_Problem details_
A faithful copy of the listing below is required.

Exercise materials section start

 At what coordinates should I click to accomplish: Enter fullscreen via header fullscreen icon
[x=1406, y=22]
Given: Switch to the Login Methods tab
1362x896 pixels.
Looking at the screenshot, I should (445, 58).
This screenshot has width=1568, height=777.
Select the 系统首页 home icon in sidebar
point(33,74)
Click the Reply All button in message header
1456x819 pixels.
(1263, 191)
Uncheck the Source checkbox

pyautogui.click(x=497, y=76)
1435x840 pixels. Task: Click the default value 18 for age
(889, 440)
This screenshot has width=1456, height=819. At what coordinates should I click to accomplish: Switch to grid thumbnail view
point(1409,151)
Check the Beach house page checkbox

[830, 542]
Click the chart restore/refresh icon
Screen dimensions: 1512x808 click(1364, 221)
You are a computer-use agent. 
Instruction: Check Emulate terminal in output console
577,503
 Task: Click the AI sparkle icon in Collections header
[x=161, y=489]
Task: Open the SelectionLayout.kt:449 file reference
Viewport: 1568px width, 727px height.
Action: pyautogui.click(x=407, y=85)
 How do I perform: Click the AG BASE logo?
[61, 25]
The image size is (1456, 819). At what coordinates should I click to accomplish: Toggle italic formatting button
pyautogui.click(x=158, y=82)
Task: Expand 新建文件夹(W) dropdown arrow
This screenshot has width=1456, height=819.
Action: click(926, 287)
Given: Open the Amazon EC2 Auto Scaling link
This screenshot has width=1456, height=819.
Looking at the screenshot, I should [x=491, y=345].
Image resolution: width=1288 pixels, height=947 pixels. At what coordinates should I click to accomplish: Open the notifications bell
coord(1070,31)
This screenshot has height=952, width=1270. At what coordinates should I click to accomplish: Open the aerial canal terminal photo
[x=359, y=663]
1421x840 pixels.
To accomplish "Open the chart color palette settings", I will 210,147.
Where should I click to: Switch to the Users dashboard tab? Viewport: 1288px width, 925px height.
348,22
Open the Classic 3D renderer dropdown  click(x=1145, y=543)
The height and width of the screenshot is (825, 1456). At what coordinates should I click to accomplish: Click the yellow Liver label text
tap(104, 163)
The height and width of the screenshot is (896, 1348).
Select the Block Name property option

Exercise materials section end

_Task output_
 At what coordinates should I click to accomplish: Enter fullscreen via header fullscreen icon
[x=1406, y=22]
Given: Switch to the Login Methods tab
1362x896 pixels.
Looking at the screenshot, I should (445, 58).
This screenshot has width=1568, height=777.
Select the 系统首页 home icon in sidebar
point(33,74)
Click the Reply All button in message header
1456x819 pixels.
(1263, 191)
Uncheck the Source checkbox

pyautogui.click(x=497, y=76)
1435x840 pixels. Task: Click the default value 18 for age
(889, 440)
This screenshot has width=1456, height=819. At what coordinates should I click to accomplish: Switch to grid thumbnail view
point(1409,151)
Check the Beach house page checkbox

[830, 542]
Click the chart restore/refresh icon
Screen dimensions: 1512x808 click(1364, 221)
You are a computer-use agent. 
Instruction: Check Emulate terminal in output console
577,503
 Task: Click the AI sparkle icon in Collections header
[x=161, y=489]
Task: Open the SelectionLayout.kt:449 file reference
Viewport: 1568px width, 727px height.
Action: pyautogui.click(x=407, y=85)
 How do I perform: Click the AG BASE logo?
[61, 25]
The image size is (1456, 819). At what coordinates should I click to accomplish: Toggle italic formatting button
pyautogui.click(x=158, y=82)
Task: Expand 新建文件夹(W) dropdown arrow
This screenshot has width=1456, height=819.
Action: click(926, 287)
Given: Open the Amazon EC2 Auto Scaling link
This screenshot has width=1456, height=819.
Looking at the screenshot, I should [x=491, y=345].
Image resolution: width=1288 pixels, height=947 pixels. At what coordinates should I click to accomplish: Open the notifications bell
coord(1070,31)
This screenshot has height=952, width=1270. At what coordinates should I click to accomplish: Open the aerial canal terminal photo
[x=359, y=663]
1421x840 pixels.
To accomplish "Open the chart color palette settings", I will 210,147.
Where should I click to: Switch to the Users dashboard tab? Viewport: 1288px width, 925px height.
348,22
Open the Classic 3D renderer dropdown  click(x=1145, y=543)
The height and width of the screenshot is (825, 1456). At what coordinates should I click to accomplish: Click the yellow Liver label text
tap(104, 163)
The height and width of the screenshot is (896, 1348).
Select the Block Name property option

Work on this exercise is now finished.